There are several use cases where this is a sure-fire way of shooting yourself i...

michaelmior · on Sept 22, 2015

Whether a large number of files becomes sluggish really depends on your file system. In any case, a common technique is to break large numbers of files into subfolders which usually does reasonably well at solving this problem.

As for updating, flock[0] solves this issue on operating systems which support it.

[0] http://linux.die.net/man/2/flock

sqrt17 · on Sept 22, 2015

Usenet news and maildir are cases where current operating systems already have to cope with that kind of load, so it's definitely possible.

The question is, can this be useful without becoming a partial and bug-ridden reimplementation of a NoSQL database (just because we have NoSQL databases that fit the bill and carry less maintenance costs wrt a spit-and-glue solution).

_hyn3 · on Sept 22, 2015

ReiserFS (v3) is a great small filesystem that's fantastic at lots of small files (and also copes great with power outage events, like on my laptop for the last 15 years). I've had tons of issues with ext3/4 (running out of extents, slow performance on lots of small files), btrfs (running out of metadata space when I still have hundreds of GB left?!), xfs (great on everything except lots of tiny files or power loss). It even supported reliable shrinking and growing on LVM.
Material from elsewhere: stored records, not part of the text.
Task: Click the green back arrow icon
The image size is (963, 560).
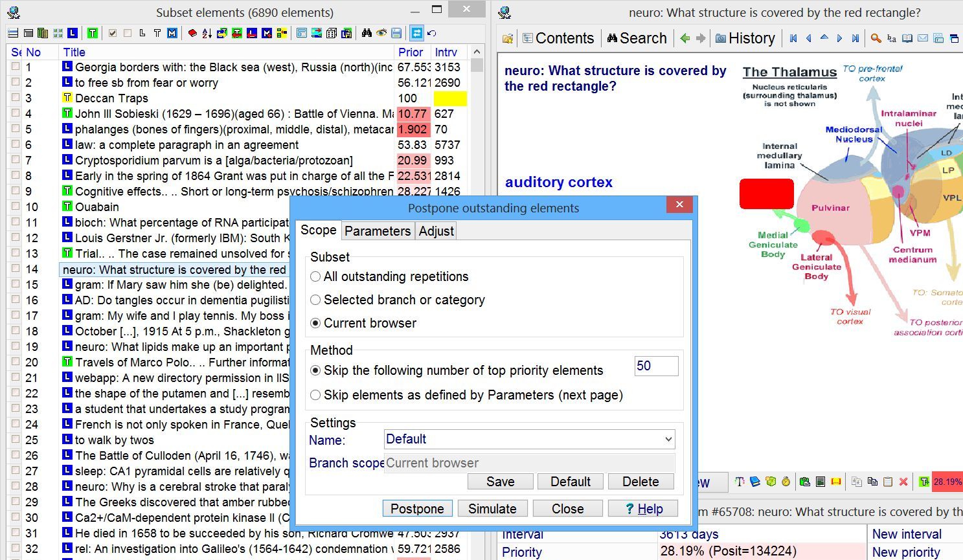Action: click(685, 39)
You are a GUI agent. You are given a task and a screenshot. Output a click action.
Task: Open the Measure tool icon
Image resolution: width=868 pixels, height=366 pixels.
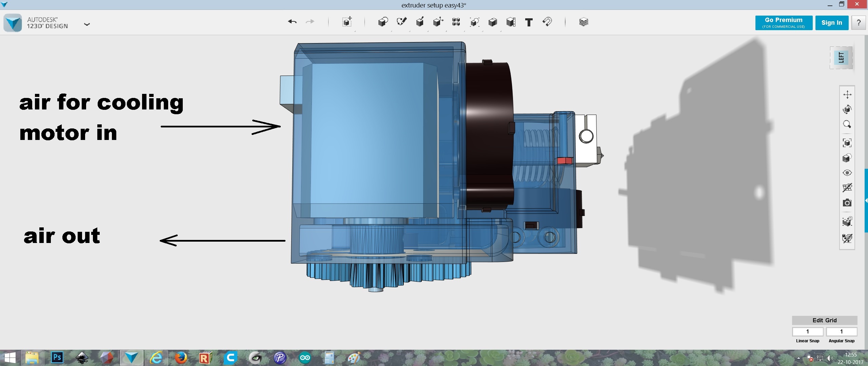(x=511, y=22)
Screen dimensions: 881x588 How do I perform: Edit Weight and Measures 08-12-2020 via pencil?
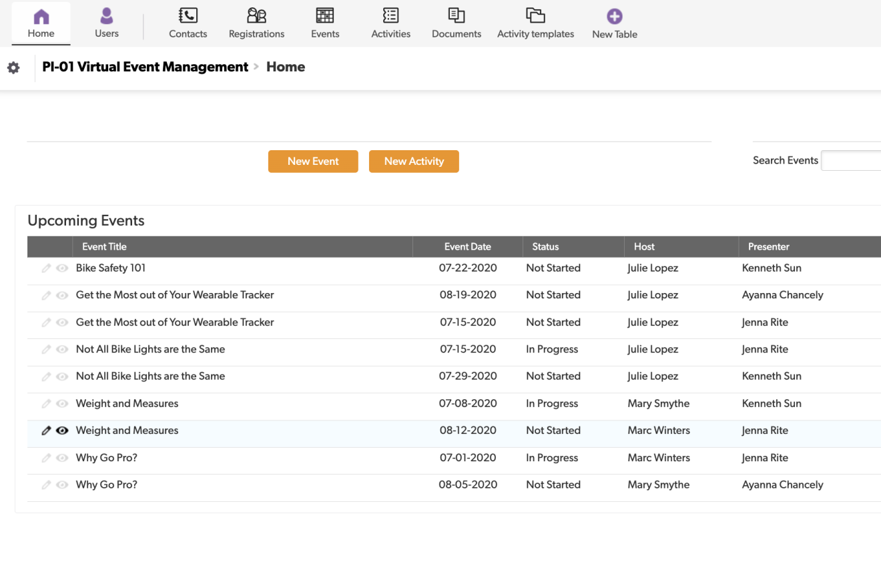46,431
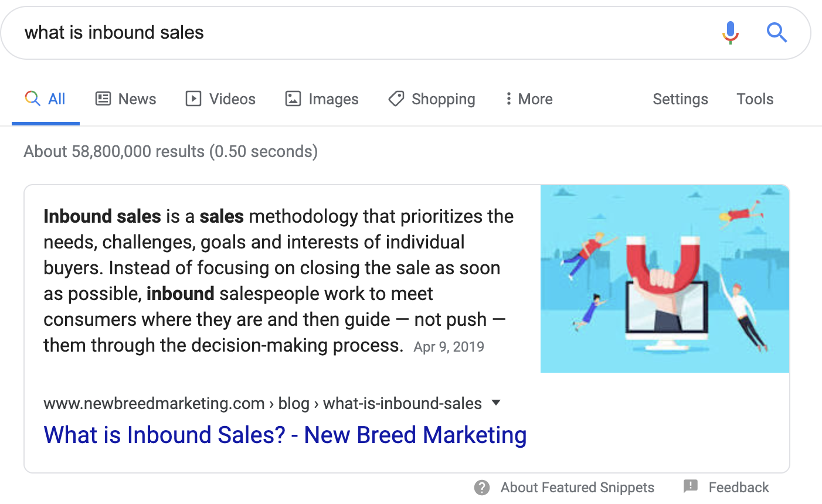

It's too bad no one is supporting it anymore, since the founder is in prison and the only other people who seem to be able to support it seem to be focused on a Reiser4 pipe dream instead of supporting great, reliable technology that had most of the bugs worked out a long time ago.

nodesocket · on Sept 22, 2015

> if you have many records (i.e. more than a couple hundred), the file system will have a lot of work to do and the whole thing becomes sluggish

On OS X, running the simple test which creates, reads, and deletes 1,000 documents is no problem. The big concern is reaching the maximum number of inodes or files in a single directory limit. This can be worked around by "sharding" into sub-directories based on the first character of the UUID.

amirouche · on Sept 22, 2015

wiredtiger is faster that LevelDB in my experience.

sqrt17 · on Sept 22, 2015

Interesting, hadn't heard of it. Thanks!